Après 58 ans d’existence, l’école de voile des Glénans a toujours le même objectif : faire de la mer un vecteur de vie sociale. Installée sur cinq bases (Glénan, Paimpol, île d’Arz, Marseillan et Bonifacio), elle forme 12.000 stagiaires chaque année et a élargi son activité à tous les sports nautiques.
L'archipel des Glénan s'écrit au singulier. L'école de voile des Glénans au pluriel. Peut-être parce que l'archipel reste indivisible. Sans doute aussi parce que l'école de voile présente de multiples aspects. L'explication ne satisfera pas les linguistes ni les puristes. Elle ravira, par contre, ces générations qui vénèrent les « Glénans ».
L'association a été fondée par un noyau d'anciens résistants. En 1947, ils rêvaient d'un monde meilleur, de faire de la mer un vecteur de vie sociale et de créer une école de responsabilité. L'histoire leur a donné raison. 54 ans plus tard, la « quinqua » Glénans reste en bonne santé et courtisée.
Sur la Rose des Vents, le spi vient d'être lancé.
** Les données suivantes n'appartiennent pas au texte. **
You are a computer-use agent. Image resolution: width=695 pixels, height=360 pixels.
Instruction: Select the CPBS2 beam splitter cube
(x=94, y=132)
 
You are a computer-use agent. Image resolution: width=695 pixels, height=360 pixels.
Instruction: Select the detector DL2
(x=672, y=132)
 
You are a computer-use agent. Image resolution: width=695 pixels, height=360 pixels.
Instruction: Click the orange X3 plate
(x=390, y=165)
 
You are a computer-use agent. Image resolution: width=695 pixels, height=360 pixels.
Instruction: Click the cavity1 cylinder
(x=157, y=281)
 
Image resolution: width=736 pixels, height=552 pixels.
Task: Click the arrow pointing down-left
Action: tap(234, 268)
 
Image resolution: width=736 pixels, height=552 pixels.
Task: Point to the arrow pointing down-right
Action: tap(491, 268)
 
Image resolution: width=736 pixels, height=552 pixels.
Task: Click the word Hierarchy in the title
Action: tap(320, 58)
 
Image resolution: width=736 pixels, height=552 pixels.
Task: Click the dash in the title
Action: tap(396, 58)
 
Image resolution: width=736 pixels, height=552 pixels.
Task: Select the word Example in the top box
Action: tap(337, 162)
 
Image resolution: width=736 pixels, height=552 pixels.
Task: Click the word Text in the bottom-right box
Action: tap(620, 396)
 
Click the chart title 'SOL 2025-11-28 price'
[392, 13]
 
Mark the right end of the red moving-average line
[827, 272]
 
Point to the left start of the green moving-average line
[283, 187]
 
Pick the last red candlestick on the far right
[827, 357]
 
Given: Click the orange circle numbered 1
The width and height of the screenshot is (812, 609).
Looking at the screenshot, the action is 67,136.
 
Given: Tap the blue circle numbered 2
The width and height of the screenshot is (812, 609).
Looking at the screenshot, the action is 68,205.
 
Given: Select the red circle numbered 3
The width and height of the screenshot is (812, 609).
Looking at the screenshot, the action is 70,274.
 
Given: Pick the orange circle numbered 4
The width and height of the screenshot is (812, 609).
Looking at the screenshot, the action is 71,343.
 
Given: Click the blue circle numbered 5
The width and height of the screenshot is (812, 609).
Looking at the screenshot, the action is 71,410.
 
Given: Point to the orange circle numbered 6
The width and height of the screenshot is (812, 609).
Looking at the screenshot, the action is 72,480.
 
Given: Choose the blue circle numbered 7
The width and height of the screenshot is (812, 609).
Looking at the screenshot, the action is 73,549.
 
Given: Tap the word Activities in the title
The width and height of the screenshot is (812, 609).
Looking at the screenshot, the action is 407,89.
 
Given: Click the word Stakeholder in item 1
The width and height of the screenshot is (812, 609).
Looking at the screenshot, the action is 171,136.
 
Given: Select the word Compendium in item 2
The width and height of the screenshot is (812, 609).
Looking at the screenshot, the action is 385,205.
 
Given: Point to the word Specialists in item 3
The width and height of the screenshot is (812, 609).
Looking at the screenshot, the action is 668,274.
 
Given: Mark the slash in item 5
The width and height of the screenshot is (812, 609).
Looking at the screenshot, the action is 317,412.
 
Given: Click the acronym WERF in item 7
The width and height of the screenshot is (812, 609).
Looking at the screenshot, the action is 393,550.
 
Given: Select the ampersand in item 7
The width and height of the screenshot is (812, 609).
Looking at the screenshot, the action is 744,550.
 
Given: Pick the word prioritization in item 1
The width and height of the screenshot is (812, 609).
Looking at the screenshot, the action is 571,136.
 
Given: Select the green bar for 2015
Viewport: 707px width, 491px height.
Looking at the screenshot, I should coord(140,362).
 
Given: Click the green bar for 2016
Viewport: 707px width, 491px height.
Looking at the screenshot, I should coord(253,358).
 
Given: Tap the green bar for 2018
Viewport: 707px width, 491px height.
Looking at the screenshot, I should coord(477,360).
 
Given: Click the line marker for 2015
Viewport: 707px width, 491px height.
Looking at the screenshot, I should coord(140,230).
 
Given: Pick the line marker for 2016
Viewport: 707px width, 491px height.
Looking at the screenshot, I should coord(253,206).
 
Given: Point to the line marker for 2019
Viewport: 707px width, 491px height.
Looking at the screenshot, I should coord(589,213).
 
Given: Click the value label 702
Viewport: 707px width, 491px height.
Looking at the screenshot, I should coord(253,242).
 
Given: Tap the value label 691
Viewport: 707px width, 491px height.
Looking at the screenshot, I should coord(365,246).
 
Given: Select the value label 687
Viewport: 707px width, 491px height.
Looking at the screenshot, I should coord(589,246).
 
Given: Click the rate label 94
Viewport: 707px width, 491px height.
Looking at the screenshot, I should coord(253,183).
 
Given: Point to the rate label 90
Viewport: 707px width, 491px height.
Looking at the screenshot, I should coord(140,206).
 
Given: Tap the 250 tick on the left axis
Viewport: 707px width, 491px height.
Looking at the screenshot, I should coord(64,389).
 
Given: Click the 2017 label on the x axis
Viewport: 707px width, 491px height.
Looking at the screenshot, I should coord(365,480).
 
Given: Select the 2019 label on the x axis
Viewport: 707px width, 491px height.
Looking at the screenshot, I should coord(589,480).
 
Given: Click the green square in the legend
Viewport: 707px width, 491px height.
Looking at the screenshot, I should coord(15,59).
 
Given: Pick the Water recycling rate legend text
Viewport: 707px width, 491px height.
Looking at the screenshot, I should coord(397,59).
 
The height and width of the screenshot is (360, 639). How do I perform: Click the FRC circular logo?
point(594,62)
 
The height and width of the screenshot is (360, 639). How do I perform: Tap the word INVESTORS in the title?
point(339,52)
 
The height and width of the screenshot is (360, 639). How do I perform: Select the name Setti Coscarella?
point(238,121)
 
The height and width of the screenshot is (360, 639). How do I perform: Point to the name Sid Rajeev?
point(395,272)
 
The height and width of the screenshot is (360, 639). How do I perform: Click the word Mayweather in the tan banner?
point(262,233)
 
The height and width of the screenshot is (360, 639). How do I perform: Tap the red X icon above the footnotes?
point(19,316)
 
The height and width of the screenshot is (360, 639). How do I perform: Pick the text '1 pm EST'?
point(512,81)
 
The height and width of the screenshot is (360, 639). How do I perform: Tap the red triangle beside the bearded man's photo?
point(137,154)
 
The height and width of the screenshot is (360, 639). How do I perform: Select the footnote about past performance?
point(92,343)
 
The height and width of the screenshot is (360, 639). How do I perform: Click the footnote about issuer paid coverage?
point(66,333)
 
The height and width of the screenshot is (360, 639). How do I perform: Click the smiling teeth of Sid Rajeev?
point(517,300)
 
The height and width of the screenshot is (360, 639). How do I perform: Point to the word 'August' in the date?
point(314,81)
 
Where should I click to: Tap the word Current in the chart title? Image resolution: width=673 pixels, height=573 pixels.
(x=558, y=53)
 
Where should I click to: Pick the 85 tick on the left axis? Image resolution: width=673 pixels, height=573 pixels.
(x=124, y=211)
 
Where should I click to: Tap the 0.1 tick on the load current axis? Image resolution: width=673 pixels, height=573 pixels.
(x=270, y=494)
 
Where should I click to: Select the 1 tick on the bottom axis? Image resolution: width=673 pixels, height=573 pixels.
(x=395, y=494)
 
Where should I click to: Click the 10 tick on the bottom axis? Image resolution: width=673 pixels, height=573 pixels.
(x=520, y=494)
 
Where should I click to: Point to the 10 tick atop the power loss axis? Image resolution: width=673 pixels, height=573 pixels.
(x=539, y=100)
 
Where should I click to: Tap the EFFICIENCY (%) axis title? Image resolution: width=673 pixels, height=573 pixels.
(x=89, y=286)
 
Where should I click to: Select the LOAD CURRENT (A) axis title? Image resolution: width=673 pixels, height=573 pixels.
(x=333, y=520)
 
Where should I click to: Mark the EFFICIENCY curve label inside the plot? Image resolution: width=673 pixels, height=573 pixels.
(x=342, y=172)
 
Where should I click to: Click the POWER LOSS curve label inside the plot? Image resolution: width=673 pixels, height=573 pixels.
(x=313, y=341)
Les deux Olivier -l'un Toulousain, l'autre Brestois- sont à la manoeuvre. Yann, le « chtimi », chef de la base des Glénans à Paimpol (22), borde la voile. Pierre-François, le Concarnois, tient la barre. Le nouveau Sun fast 32, dessiné par Daniel Andrieu et construit par Jeanneau, long de 11,40 mètres, a quitté le ponton de Lézardrieux depuis quelques minutes.
Grand voile et spi gonflés, il efface les amers qui cadrent le chenal. Sous le soleil, il bondit à la moindre risée : « Ca, c'est du bateau. Il est beau. Il est fort habitable et il marche ». Sur une mer plate et dans des « airs de donzelles », les premiers cailloux de Bréhat se présentent déjà.
Salut aux jeunes stagiaires et moins jeunes des Glénans qui s'initient à la croisière côtière sur des First 18 et des Glénans 5,7. La Rose des Vent les laisse sur place.
Avec 250.000 stagiaires au compteur depuis sa création, 12.000 pratiquants par an, une capacité d'accueil de 1.200 personnes, 65 permanents, 70 saisonniers, 800 moniteurs bénévoles, cinq bases (Glénan, Paimpol, île d'Arz, Marseillan et Bonifacio) et un chiffre d'affaires annuel de 37 millions de francs, les Glénans forment la plus grande machine d'apprentissage de la voile en France. De perfectionnement aussi.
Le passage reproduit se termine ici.